He, coping with the commercials, for the so-called good life, he told himself that he was in front of the camera in a blunt posture, he wanted to refuse. I know, he doesn't like this kind of life. I know, in a blink of an eye, his eyes flickered. It is grief, unreasonable uniform grief. But only for a brief moment. He is a man, he is a responsible man, he said to himself. He insisted on his patience, he appeared on his unbearable vulgar TV show, he talked and laughed with everyone around him against his will, he endured the harassment of fat kitsch women in the lonely night, he lay in the huge bathtub, steaming heat Surrounded by his vicissitudes of life, sorrow erupted when no one was there, and it was unstoppable. The phone rang harshly, and his wife, with a sharp voice and floating greetings, lost the temperature it should have. He tried his best to deal with it. Faint and haggard. Watching the years disappear, youth is no longer the irresistible sorrow, love is buried in the unstoppable haggard under the marriage. In fact, he was disappointed not by himself, but by life itself.

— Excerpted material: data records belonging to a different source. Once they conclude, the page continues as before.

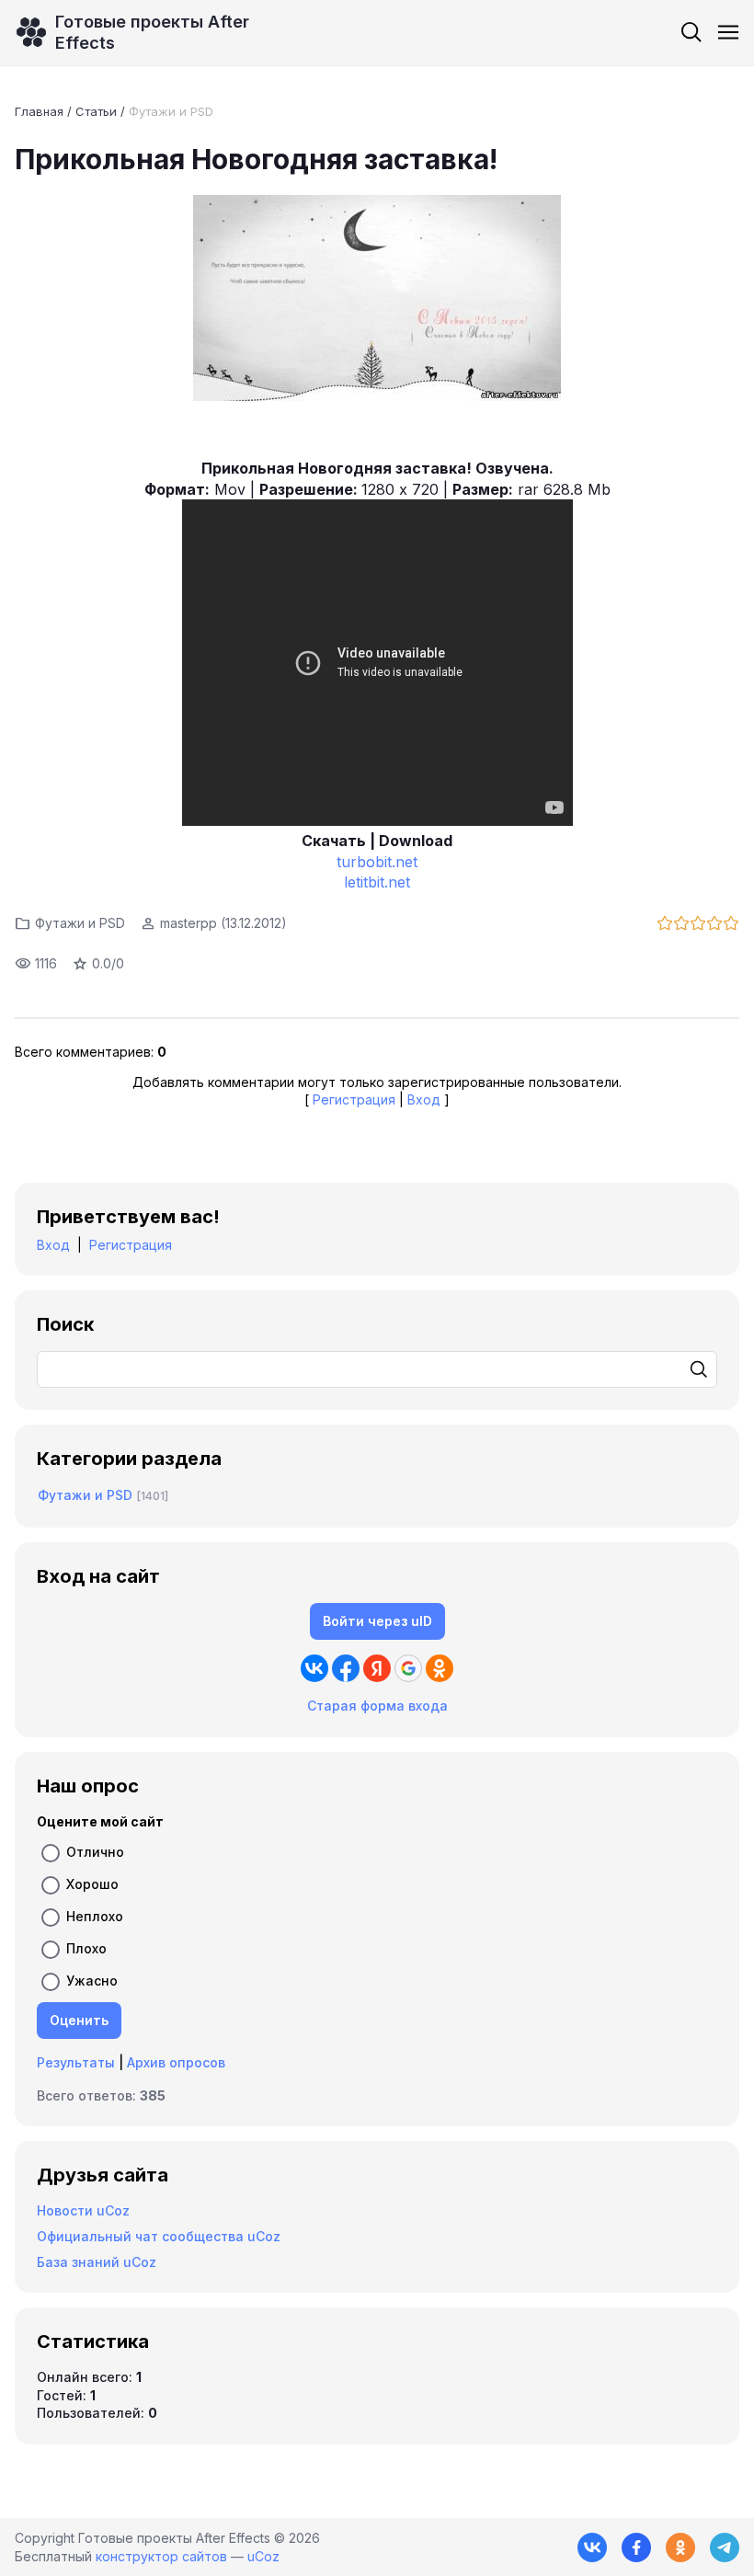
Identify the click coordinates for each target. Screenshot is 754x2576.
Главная (39, 111)
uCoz (263, 2556)
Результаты (76, 2062)
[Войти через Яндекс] (377, 1668)
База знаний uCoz (96, 2262)
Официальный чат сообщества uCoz (158, 2236)
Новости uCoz (83, 2210)
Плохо (86, 1948)
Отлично (95, 1852)
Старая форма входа (377, 1705)
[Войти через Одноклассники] (439, 1668)
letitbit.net (377, 882)
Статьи (96, 111)
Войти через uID (377, 1621)
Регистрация (354, 1099)
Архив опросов (176, 2062)
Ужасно (92, 1980)
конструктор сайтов (161, 2556)
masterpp (188, 923)
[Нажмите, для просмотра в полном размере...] (377, 300)
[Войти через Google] (408, 1668)
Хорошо (92, 1884)
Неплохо (94, 1916)
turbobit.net (377, 862)
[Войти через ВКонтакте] (314, 1668)
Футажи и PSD (171, 111)
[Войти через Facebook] (346, 1668)
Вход (423, 1099)
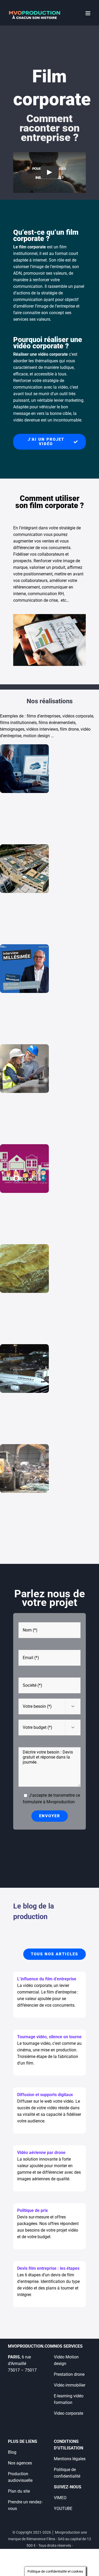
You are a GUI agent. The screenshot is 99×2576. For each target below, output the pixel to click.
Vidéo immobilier (69, 2385)
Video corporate (68, 2413)
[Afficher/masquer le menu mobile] (88, 13)
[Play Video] (50, 172)
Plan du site (19, 2491)
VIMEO (60, 2497)
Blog (12, 2452)
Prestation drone (69, 2374)
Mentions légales (70, 2458)
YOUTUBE (63, 2508)
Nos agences (20, 2462)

They spent the night in bed, just talk, talk about marriage, family, talk about career, talk about their future, she said I will be fine, he said it was difficult, and soon, he changed his words and said that you will be fine when you are young. I suddenly felt sad, heart-wrenchingly sad, this time I know I have a reason, I will be fine, I am still young, young, what a good reason, tears in my eyes, sore my eyes, I toast, clear tea, chaotic mood.
He walked hard towards her in the crowded crowd, struggling to turn away from the bustling crowd, her background was thin and lonely in front. They hug, hug deeply, hug each other's soul in tightly. I like to hug, like the intimate warm feeling of hugging the person I love and the person who loves me, feeling that the other person is mine, even if it's just such a short moment. Uncontrollable tears poured out from her eyes, and the red eyes made people feel distressed. They kissed lightly but desperately, kissing deeply for hopeless love. He turned around and left unrestrainedly, "forgetting in the rivers and lakes" with his favorite person. Is that unrestrained turn around? I asked myself, what is helpless is unspeakable sadness. A love that is doomed to hopelessness just lost in the bustling Tokyo. street.
I am born without being born, a king is born and I am old.
You hate my late birth, I hate your early birth.
I am not born, but I am old.
Hate not to be born at the same time, and be good with you every day.
I am not born, but I am old.
we live far away from each other.
I am born before the king, and the king is born and I am old.
Turn the butterfly to find flowers, and live in the grass every night.